Dataset entries
:::::

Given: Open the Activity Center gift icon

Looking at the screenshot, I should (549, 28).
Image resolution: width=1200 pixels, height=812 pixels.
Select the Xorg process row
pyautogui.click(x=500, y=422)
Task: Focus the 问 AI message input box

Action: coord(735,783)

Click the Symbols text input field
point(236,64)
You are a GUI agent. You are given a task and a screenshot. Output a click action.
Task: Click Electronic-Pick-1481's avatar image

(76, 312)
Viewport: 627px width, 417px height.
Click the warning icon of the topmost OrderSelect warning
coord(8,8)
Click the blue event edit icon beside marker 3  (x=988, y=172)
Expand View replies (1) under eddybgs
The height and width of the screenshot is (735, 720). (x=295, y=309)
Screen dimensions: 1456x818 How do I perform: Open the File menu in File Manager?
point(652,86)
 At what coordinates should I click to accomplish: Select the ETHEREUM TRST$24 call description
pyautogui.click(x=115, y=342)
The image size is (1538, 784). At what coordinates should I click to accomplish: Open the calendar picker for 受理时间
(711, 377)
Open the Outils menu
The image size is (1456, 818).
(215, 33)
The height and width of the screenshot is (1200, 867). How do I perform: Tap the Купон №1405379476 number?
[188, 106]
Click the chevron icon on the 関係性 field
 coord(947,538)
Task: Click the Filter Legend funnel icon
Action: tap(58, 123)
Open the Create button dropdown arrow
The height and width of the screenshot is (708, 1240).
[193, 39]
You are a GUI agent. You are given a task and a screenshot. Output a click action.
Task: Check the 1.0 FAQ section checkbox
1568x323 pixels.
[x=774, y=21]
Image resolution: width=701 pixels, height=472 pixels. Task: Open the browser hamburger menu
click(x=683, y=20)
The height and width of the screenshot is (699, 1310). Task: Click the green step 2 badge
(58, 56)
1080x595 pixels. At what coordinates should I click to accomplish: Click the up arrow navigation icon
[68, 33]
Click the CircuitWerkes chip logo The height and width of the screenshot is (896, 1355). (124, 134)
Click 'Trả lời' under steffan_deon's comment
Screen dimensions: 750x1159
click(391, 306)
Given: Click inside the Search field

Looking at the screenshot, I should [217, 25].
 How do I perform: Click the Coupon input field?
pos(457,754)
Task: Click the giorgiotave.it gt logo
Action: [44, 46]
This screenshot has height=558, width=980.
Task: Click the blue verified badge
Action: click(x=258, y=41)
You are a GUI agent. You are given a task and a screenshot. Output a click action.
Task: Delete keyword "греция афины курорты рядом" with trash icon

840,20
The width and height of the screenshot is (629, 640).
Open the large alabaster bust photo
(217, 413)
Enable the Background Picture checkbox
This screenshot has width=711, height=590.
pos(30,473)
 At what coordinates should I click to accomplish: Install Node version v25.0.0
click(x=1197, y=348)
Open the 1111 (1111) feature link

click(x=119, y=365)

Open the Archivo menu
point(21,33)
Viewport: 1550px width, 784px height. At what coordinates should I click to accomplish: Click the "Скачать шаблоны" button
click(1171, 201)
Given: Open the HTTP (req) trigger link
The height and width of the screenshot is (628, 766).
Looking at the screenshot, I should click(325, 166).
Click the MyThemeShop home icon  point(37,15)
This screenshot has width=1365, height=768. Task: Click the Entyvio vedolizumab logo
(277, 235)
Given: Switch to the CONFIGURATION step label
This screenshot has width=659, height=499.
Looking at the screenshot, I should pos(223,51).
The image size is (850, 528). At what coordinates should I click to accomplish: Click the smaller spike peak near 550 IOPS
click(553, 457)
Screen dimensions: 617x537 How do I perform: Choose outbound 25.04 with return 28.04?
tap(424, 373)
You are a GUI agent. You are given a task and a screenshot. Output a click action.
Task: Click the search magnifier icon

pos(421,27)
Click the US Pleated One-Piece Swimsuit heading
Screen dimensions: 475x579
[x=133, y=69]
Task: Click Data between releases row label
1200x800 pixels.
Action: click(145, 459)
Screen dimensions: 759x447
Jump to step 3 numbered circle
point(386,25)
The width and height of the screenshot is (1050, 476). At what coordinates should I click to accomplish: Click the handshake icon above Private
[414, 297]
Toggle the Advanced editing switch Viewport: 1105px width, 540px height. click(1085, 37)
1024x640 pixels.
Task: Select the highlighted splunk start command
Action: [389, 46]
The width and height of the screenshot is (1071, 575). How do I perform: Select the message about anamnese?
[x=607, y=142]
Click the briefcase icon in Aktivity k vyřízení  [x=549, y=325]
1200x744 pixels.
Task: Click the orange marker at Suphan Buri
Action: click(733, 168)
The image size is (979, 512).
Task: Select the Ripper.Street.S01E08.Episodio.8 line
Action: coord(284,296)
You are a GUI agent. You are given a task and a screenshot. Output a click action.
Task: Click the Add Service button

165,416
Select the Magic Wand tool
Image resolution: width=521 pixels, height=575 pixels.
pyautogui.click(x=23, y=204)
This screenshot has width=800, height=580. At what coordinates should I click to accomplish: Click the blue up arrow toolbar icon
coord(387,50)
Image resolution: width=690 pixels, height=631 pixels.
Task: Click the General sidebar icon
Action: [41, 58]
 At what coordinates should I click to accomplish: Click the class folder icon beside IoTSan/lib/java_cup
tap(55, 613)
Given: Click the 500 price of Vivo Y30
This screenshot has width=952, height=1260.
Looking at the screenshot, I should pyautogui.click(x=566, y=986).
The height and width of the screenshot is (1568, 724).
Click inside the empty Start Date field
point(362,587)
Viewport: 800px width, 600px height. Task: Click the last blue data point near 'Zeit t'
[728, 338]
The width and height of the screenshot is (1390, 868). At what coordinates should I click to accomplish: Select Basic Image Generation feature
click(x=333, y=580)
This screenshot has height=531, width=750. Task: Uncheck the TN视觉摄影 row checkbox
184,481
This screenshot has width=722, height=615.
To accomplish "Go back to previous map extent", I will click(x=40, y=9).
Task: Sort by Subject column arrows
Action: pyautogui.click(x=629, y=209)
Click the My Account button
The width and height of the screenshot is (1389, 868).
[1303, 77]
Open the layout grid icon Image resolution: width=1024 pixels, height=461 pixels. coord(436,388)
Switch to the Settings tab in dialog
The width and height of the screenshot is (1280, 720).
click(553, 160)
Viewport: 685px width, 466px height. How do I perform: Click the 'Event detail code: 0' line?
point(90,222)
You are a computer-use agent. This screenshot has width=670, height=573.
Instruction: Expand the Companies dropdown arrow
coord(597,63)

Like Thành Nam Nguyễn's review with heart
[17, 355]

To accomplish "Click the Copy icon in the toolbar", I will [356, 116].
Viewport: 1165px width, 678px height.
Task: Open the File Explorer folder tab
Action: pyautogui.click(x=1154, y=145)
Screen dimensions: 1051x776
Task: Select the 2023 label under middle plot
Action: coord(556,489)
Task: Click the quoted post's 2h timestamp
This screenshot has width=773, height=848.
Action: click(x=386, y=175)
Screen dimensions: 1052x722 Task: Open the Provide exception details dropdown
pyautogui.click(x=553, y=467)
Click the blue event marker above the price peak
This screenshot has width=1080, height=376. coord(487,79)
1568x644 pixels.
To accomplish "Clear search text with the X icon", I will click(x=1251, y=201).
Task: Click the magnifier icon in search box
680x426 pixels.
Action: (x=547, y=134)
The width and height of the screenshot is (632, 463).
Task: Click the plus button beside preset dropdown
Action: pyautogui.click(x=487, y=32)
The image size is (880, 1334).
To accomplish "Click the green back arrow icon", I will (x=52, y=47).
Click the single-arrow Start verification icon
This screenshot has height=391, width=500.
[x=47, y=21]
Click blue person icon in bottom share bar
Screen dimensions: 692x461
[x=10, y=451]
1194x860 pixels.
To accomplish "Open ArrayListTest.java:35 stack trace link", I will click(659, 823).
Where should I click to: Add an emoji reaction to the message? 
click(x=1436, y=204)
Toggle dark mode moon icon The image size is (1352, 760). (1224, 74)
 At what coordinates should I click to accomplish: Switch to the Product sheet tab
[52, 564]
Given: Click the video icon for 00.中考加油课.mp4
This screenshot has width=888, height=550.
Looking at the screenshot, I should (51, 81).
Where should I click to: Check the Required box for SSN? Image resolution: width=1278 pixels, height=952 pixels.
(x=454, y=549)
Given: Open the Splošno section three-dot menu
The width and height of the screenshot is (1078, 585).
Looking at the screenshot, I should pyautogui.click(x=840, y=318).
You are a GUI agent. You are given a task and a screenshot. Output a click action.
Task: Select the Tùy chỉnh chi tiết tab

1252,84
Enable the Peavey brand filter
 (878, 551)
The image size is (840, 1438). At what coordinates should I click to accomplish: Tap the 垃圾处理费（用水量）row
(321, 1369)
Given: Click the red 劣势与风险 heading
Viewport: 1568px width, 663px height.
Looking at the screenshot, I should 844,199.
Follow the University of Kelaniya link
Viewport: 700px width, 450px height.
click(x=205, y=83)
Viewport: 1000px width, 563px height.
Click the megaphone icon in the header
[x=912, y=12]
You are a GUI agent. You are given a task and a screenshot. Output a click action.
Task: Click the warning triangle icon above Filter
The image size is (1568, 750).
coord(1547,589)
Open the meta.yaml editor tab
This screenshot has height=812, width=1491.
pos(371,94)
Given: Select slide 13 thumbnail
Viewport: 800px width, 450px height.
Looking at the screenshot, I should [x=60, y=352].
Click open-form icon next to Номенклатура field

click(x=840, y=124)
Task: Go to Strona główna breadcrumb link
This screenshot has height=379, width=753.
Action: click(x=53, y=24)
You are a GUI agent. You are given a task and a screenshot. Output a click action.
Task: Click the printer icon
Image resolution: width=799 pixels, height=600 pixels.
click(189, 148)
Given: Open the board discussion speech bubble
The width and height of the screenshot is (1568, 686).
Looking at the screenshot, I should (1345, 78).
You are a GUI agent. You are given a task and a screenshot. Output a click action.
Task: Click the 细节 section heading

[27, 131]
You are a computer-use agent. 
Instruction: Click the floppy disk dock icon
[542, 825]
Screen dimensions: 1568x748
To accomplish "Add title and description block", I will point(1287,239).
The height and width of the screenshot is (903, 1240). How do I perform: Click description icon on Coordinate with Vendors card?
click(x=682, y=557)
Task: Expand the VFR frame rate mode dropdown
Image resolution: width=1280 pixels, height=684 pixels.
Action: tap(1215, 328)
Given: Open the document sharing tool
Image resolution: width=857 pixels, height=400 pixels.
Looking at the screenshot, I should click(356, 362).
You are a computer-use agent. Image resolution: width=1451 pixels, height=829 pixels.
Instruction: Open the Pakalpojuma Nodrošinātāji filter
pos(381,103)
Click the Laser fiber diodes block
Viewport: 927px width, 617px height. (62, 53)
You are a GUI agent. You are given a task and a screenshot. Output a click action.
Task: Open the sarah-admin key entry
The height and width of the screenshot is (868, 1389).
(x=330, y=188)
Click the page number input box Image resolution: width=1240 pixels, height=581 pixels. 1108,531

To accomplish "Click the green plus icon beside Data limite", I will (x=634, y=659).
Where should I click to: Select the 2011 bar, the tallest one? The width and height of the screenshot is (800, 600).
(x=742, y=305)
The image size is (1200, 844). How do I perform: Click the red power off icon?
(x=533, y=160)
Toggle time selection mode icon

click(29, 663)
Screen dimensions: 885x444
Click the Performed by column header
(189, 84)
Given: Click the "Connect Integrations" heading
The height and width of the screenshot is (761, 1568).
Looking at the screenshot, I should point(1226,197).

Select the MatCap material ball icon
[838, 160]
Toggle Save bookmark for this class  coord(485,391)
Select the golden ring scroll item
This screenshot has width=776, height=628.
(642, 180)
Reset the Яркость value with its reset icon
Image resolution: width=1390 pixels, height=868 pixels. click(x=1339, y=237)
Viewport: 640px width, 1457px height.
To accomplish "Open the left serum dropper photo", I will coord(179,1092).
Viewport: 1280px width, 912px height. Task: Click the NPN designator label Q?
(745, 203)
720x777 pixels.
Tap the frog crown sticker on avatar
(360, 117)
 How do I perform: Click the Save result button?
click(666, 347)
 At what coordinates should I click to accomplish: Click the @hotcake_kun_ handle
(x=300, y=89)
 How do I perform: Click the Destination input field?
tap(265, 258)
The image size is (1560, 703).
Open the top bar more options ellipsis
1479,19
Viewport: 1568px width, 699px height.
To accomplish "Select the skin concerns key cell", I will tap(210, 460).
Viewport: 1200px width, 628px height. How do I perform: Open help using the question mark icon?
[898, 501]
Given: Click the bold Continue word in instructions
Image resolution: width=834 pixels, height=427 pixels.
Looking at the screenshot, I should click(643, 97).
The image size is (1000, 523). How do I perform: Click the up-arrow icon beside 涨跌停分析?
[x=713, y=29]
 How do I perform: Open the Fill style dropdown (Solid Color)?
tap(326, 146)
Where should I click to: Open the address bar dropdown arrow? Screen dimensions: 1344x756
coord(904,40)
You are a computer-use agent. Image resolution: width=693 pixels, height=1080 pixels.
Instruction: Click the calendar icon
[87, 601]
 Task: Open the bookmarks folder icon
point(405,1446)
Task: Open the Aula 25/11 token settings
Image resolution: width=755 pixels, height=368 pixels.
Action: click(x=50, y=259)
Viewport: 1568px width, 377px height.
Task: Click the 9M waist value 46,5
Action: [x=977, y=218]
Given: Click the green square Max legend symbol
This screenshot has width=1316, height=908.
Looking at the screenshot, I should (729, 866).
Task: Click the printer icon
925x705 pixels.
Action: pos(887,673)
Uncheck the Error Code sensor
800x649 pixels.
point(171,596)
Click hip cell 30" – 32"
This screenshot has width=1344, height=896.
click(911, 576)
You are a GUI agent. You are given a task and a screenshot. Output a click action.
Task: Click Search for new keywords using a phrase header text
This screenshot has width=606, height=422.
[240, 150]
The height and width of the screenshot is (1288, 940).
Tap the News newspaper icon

:::::

*WHAT IS REQUIRED:* Filter the entries above down to the lines that contain "computer".

*TASK RESULT:*
You are a computer-use agent. This screenshot has width=670, height=573.
You are a computer-use agent. 
You are a computer-use agent. Image resolution: width=1451 pixels, height=829 pixels.
You are a computer-use agent. Image resolution: width=693 pixels, height=1080 pixels.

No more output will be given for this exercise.